Closed kenkunz closed 2 months ago

kenkunz commented 2 months ago

Issue

This issue was identified via Sentry error reporting: https://sentry.tradingstrategy.ai/organizations/tradingstrategy/issues/596

The issue occurs on the pair details page when a # value is included on the URL that isn't a valid time bucket (e.g., 1h, 4h, 1d).

Steps to reproduce

  1. Open a valid trading pairs page – e.g., WISE-ETH
  2. Append a # followed by an invalid value to the URL – e.g., #foo
  3. Note unexpected behavior / errors:
    • chart spinners spin indefinitely
    • error console shows 422 response to GET request, as well as Uncaught (in promise) error

Why this matters

In general, we shouldn't care much if someone constructs a bogus URL and they get an error as a result (as long as it isn't causing other harmful side effects).

In this instance, we should care because the invalid URL's seem to be commonly recurring "in the wild". Here's the stats from Sentry:

image

Looking through various occurrences of this error, the content after the # follows a common pattern. Here's an example fragment:

:~:text=The%20price%20of%20SIDRA%20in,Dollar%20for%20the%20last%2024h.

Decoded:

:~:text=The price of SIDRA in,Dollar for the last 24h.

… which matches some text fragments found on the pair details page.

Why is this happening??

This seemed really strange. Something must be causing the common "bad URL" pattern to occur. What??

❌ Hypothesis 1: vulnerability scanning bots

I ruled this out pretty quickly b/c the content above doesn't include the character strings one would expect for some type of JS or SQL injection attack vector.

❌ Hypothesis 2: malformed link on our page

Since the URL fragments match copy fragments shown on the pair details page, I considered the possibility that we had a malformed link on our page somewhere, such that when you click on it, it appends the bogus hash fragment to the URL. I ruled this out quickly by checking the code and testing all the proximate links on the page.
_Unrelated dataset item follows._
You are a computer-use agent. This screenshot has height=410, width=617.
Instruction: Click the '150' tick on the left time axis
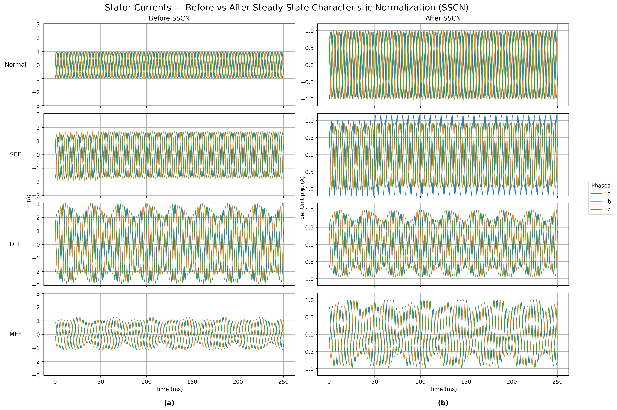192,382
❌ Hypothesis 3: search engines appending the fragment

Perhaps search engines are appending the search query content to the URL? This seemed unlikely, but easy to rule out. I tried entering some example fragments in various search engines and then testing the result links. No dice!

The search results pointed me in the right direction, though…

✅ Hypothesis 4: Text fragment directives

Aha!

TIL: Chrome and other browsers support a feature called Text fragments whereby a user can highlight some text on a page and then copy a link to the highlighted text. The browser appends the text fragment directive to the URL hash. When clicking on such a link, supporting browsers will recognize the text fragment directive and highlight (and scroll to) the matching text.

Screenshot 2024-07-30 at 4 44 45 PM

Apparently, Trading Strategy users are using this feature to link back to the price information section on trading pairs 🎉.

The bug / error actually occurs when someone clicks one of these links with an unsupported browser (one that doesn't support text fragment directives). Supported browsers strip the directive after highlighting the text, so the value doesn't show up when accessing the URL hash in JavaScript. But unsupported browsers (e.g, Firefox) don't know what to do with the directive, so it behaves like any other URL hash value.

Somehow I've managed to remain oblivious to this feature for the past 4 years 😵‍💫🤦.

Resolution

The fix for this is to use an explicit URL param (?timeBucket=4h) instead of the URL hash fragment for persisting the chart time bucket value. In addition, the value of this param is validated against a list of valid time buckets and ignored if it's not valid (falling back to default 1d).